The regulation prohibits the importation of products made in whole or in part into Xinjiang, unless it is demonstrated to customs authorities that they are not the result of forced labor. This is an unprecedented rule in the world.
The law requires special attention to imports of three products: cotton, as Xinjiang is one of the world’s largest producers; Tomatoes, also produced on a large scale in the region; and polysilicon, a material used in the production of photovoltaic panels.
Thus, the government receives “new tools to prevent entry into Xinjiang products manufactured with forced labor and to hold people and institutions accountable for these abuses,” US Secretary of State Antony Blinken said in a statement on Thursday. said in. Calls on the Chinese government to end “genocide and crimes against humanity”.
According to the White House, the text “prohibits foreigners responsible for forced labor in the region”.
Beijing criticized the move on Friday, accusing the United States of “violating international law” and “maliciously defaming”.
In a statement, the Chinese foreign ministry urged the United States to “immediately correct its mistakes” and threatened the world’s biggest power with “a new response”.
The Senate’s unanimous approval of the law on 16 December was a victory for those who advocate an aggressive policy to combat human rights violations.
The rules were adopted despite a lobbying campaign by companies that argued the measure would harm global supply chains, which are already under severe pressure from the pandemic.
When signing the text, Democrat Biden thanked Republican Senator Marco Rubio of Florida, one of the bill’s authors, who indicated the White House.
“This is by far the most important and effective measure to hold the Chinese Communist Party accountable for its resources for forced labor,” Rubio said in a statement on Thursday.
However, during the legislative process, the Republican opposition accused the White House of trying to dilute the text.
– Problems with Intel –
Western countries accused Beijing of trapping Uighurs, a predominantly Muslim and Turkish-speaking community in western China, in large labor camps.
On Thursday, the Commerce and Treasury Departments announced new sanctions against Chinese biotech and high-tech companies that were accused of serving their country’s government in expanding Uighur surveillance.
The Treasury banned Americans from doing business with eight high-tech companies, including DJI, the world’s largest drone company, which had been on the Commerce Department’s blacklist for two years.

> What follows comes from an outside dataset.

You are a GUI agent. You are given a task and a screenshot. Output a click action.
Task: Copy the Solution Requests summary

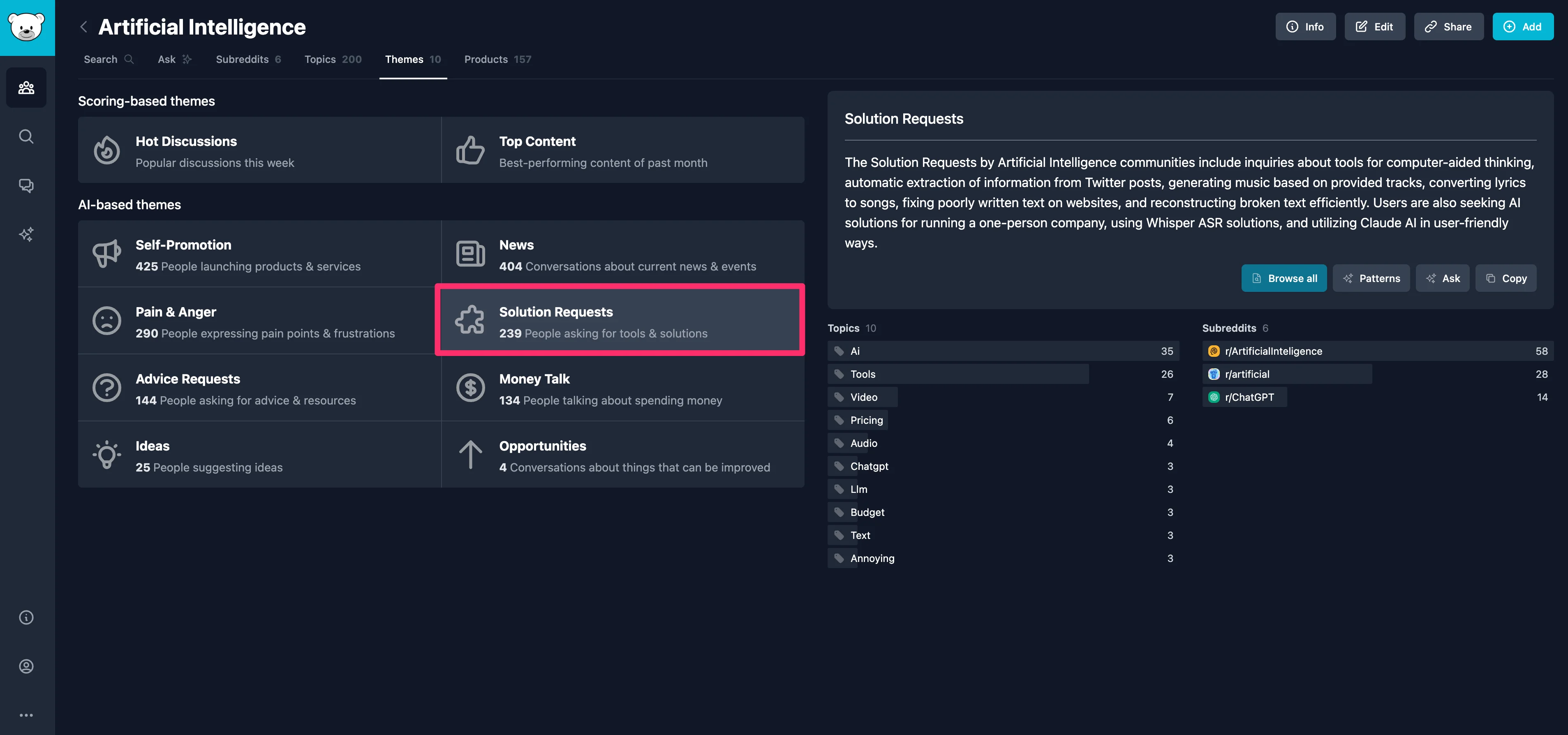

But US strikes against law enforcement and, in general, some Chinese economic interests could create friction. Something that came to light this Thursday with the controversy over US semiconductor giant Intel.

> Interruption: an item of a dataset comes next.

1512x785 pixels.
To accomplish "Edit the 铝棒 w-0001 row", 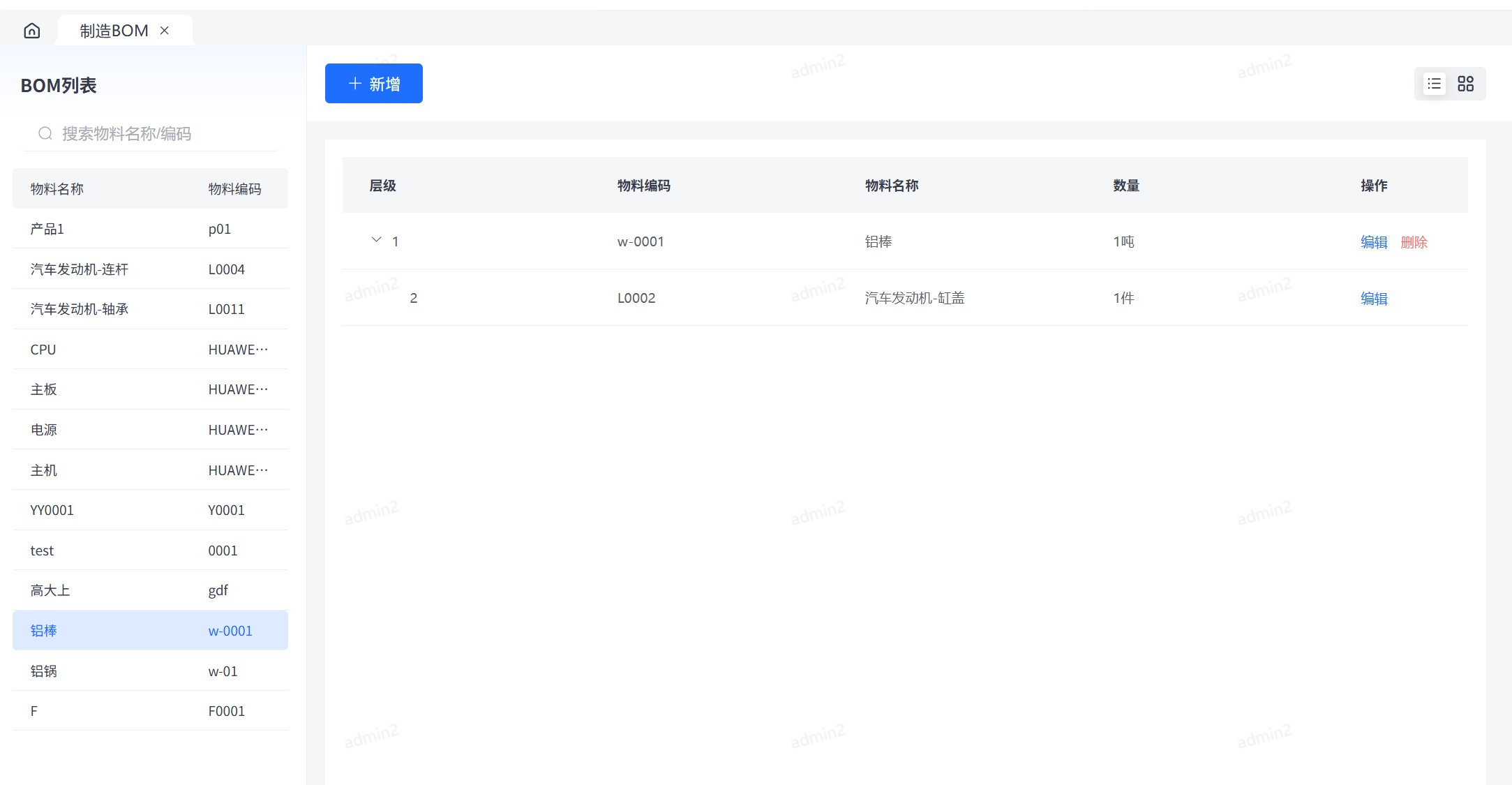I will pyautogui.click(x=1373, y=242).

Following the passage of legislation in the Senate and a battery of US sanctions against Chinese companies, Intel sent an email to its suppliers demanding that they avoid buying in the region.
This generated strong disapproval in China, which the chip maker tried to appease with a statement published on Chinese social media platform Weibo: “Our initial intention was to ensure respect for US law (…). Sorry for the problems caused. Our respected Chinese customers, our partners and the public.”
When asked about Intel’s statement, White House spokeswoman Jen Psaki commented, “We believe that the private sector and the international community should oppose China’s tooling of their markets to prevent human rights support.”